Est-ce une première?
Oui, car au final la dimension des pièces est un défi. Pourtant quand vous regardez le volume global du collier en opale, vous n’êtes pas dans un surdimensionnement. C’est la matière qui donne ici l’idée de grandeur à l’objet.
Cela veut-il dire que l’idée d’harmonie a changé?
Difficile à dire. Nous avons certainement évolué vers une nouvelle justesse, nous n’aurions pas choisi ces pierres-là sinon.
Cela coïncide-t-il aussi avec ce moment unique que nous vivons tous actuellement?
C’est intéressant, car cette collection a démarré il y a deux ans, et nous étions loin d’imaginer le contexte actuel. L’œil et la vision évolue constamment. C’est une cohérence dans la durée. Quant à savoir s’il y a un écho avec la période actuelle liée à la pandémie, je dirais que Cartier rentre peut-être en écho avec ce qui peut sembler aujourd’hui plus important : l’essentiel. Chez Cartier, c’est un principe constitutif. Nous tenons à aller à l’essentiel, dans les formes, les thèmes choisis. Et peut-être que la période actuelle met en valeur cette idée.
Vous êtes-vous autorisé une liberté particulière avec cette collection?

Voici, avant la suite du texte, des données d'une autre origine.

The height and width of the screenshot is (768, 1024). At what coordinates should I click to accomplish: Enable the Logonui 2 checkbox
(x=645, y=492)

C’est une bonne question... Nous mettons en avant la cohérence du style dans le temps, mais il doit être ouvert au changement.
Un style n’est-il pas antinomique à la notion de liberté?

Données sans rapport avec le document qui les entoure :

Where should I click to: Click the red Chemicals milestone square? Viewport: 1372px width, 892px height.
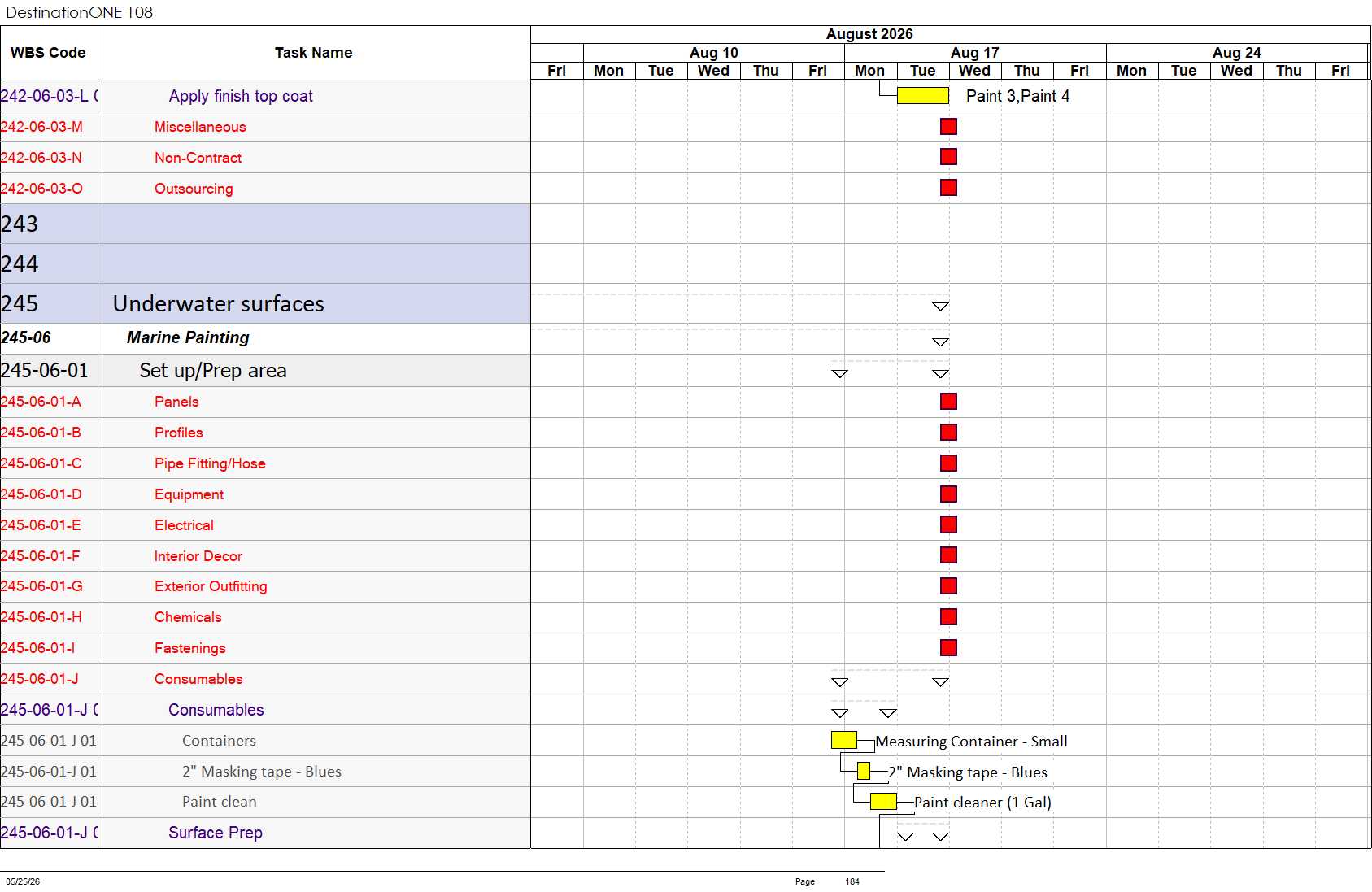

Non, au contraire, un langage qui est le vôtre vous permet une très grande liberté. Une liberté éclairée, qui n’enferme pas. Cette collection est inscrite dans une démarche Cartier et à la fois très libre.

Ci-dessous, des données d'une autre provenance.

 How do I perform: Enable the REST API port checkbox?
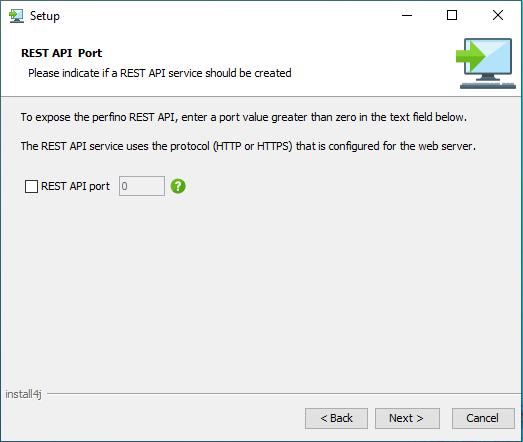[31, 186]
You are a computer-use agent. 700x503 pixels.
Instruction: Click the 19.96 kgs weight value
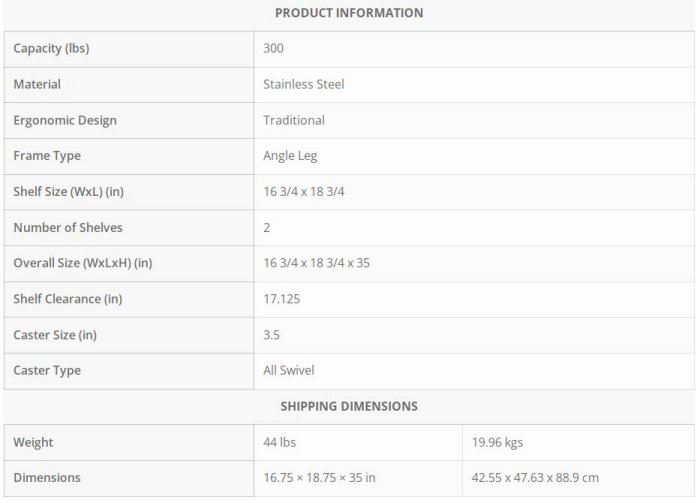(x=497, y=442)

Comment les clientes l’ont-elles perçue?
Bien sûr la perception a été différente compte tenu des circonstances. Nous avons beaucoup communiqué par le digital. Mais nous sommes satisfaits de constater que le désir de la nouveauté est présent. Nous avons réussi à gagner l’adhésion des clients.
Quelle a été la prise de risque?
Quand vous travaillez avec des pierres de cette nature, vous devez composer avec leur aspect extraordinaire. Mais lorsque nous faisons l’acquisition de pierres, nous sommes toujours à peu près sûrs de nous. L’objectif était d’aller plus loin, au-delà de ce que l’on connaît de la nature. Avec le collier «Tillandsia», nous nous devions d’explorer le côté translucide des béryls. Nous avons joué avec une trame de métal sertie de diamants derrière ces pierres spectaculaires, pour jouer avec la lumière. Nous en avions l’idée, mais c’était un pari. Toute exploration nouvelle est une prise de risque. Il y a un côté très organique qui se dessine sur certaines pièces. C’est un aspect que Cartier explore depuis une dizaine d’année, et il est particulièrement visible dans cette collection.
Aujourd’hui, l’œil intègre-t-il davantage cette beauté organique?
Le style architectural organique est né à la fin des années 1930, avec Oscar Niemeyer, Eero Saarinen et plus proche de nous Zaha Adid. Puis en joaillerie, ce style est apparu dans les années 1950, déjà avec un peu d’abstraction de courbes et de contre-courbes. Ici, nous sommes dans un organique qui échappe à une géométrie connue. Il y a une liberté.
Quel est votre état d’esprit lié au Covid, comment cela va façonner la créativité?
La manière dont les événements sont intégrés n’est pas réfléchie. Lorsque vous êtes face à une création, vous êtes spontané, c’est une intégration silencieuse des événements. Nous sommes tous perméables, sans pouvoir analyser l’évolution. L’analyse n’a pas lieu d’être dans un processus créatif, cela viendra avec le temps et du recul. Il est vrai que la production de la fin de la collection qui compte en tout 150 pièces a été perturbée car les ateliers ont été fermés. C’est l’ouvrage édité en septembre qui permettra de montrer l’entier de la collection.
Ne plus pouvoir voyager, est-ce un handicap pour le choix des pierres?
Oui, aujourd’hui les pierres doivent venir à vous, alors que les événements et les salons sont des opportunités de découverte. C’est aussi dans les voyages que vous stimulez votre imagination.